National Association of Scholars
The following are some of the main NAS concerns: decline of academic standards; politicization of scholarship and teaching, together with substitution of social reform for the pursuit of knowledge; use of sexual, racial, and other criteria unrelated to merit in hiring, in promotion, and in student recruitment; denigration of great literature and art; hostility to Western civilization; faddish curriculum innovations which tend to supplant scholarly methods and criteria of proven efficacy.
NAS has had to endure the slander of being a neocon or even Far Right plot. In fact it is not a monolithic organization. Many of the members are centrist Democrats. The NAS journal even published an article of mine on the state of gay studies in the academy.
In many articles, studies, and public statements the NAS folks have eloquently made their case. Yet a sense of redundancy has crept in. This is especially discouraging, as progress towards the achievement of NAS goals is so glacially slow. The multiculturalist faction in academia has had many years to consolidate its gains. And they enjoy at least the passive support of most of our faculties. College professors, never particularly courageous, flee at any allegation of "racism," just as fifty years ago they were terrified of being called "communist." The fact that most have been neither doesn’t seem to matter.
It is generally good policy to reexamine one’s conclusions from time to time. That is especially so with NAS, which has been right on so many issues.
On Sunday May 14 I went to an local NAS forum on schools of education. The gathering was held in a gorgeous apartment on the 26th floor of a building near Ground Zero in lower Manhattan with a wonderful view of the harbor. Sadly, this venue may symbolize the predicament of NAS—it has a lofty and cogent view, but is too far away to affect events. However that may be, about twenty-five people attended the gathering, most of them older, in their fifties and sixties.
The speakers, four of them, were in top form. All were eloquent, incisively on point, and the discussion afterwards was lively. I learned a few things that were new, such as the current vogue for "constructivism." This is the view that children construct their own knowledge. If a child concludes that two and two make five—well, that’s just the way the cookie crumbles. It’s the process that matters. And any criticism would damage the child’s self-esteem. There were some telling new anecdotes. And yet, as one speaker acknowledged, the presentations amounted to preaching to the choir.
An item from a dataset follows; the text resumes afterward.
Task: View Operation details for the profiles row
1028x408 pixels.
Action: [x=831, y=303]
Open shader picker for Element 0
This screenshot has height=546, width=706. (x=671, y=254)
Eventually the discussion shifted to the perennial topic of the need to study literature. I am very sympathetic to this precept. However, there is some disturbing evidence that for some students at least, popular culture may provide a more effective instrument for stimulating mental powers, than say, Victorian novels. My own view is that such novels belong to an earlier era, when families were confined indoors during the long winters with little else to do. I just can’t see any justification nowadays for spending many hours reading Anthony Trollope. Wait for the Masterpiece Theater version.
As far as I could detect the NASers attempted no discussion of the Internet, and of the fact that most students nowadays, and many professors too, get their information by “Googling it.” This shortcut, eliminating a trip to the library, involves real prospects of loss. Yet it is probably inevitable. Without entering a new dark age, we will probably have to forget about some of the arcana that lie locked in old files of academic periodicals. In all too many instances only thirty or forty people actually read these items of "fundamental research." Albert Einstein aptly termed this type of production "ink-shitting."
For better or worse, several uses of the Internet impinge on academia. I am told that when a candidate comes up for an entry-level academic appointment, the liberal enforcers troll the blogosphere. Should they find that the candidate has uttered anything remotely conservative or non-PC, the appointment is nixed. It used to be said, "don’t leave a paper trail." Nowadays an electronic one can get you into more trouble, and much quicker.
Of course, all this enforcement of orthodoxy, often conducted behind closed doors, is just not right. But tell that to those who are happily practicing it.
Even apart from all that, it seems that the opponents of reform are so entrenched in the schools of education that matters are likely to get worse, rather than better. Only one speaker at the NAS symposium suggested a way out: substitution of exams for teacher training. That sounds good, but the approach is unlikely to gain much traction.
Parents might be expected to rise up, but as a rule they are complacent. After all Jane and Johnny are getting A’s and B’s, so all must be well.
My own feeling is that only a drastic economic downturn in this country (a catastrophe some experts insist is inevitable) will suffice to curtail these monstrous programs of indoctrination. What a harsh remedy!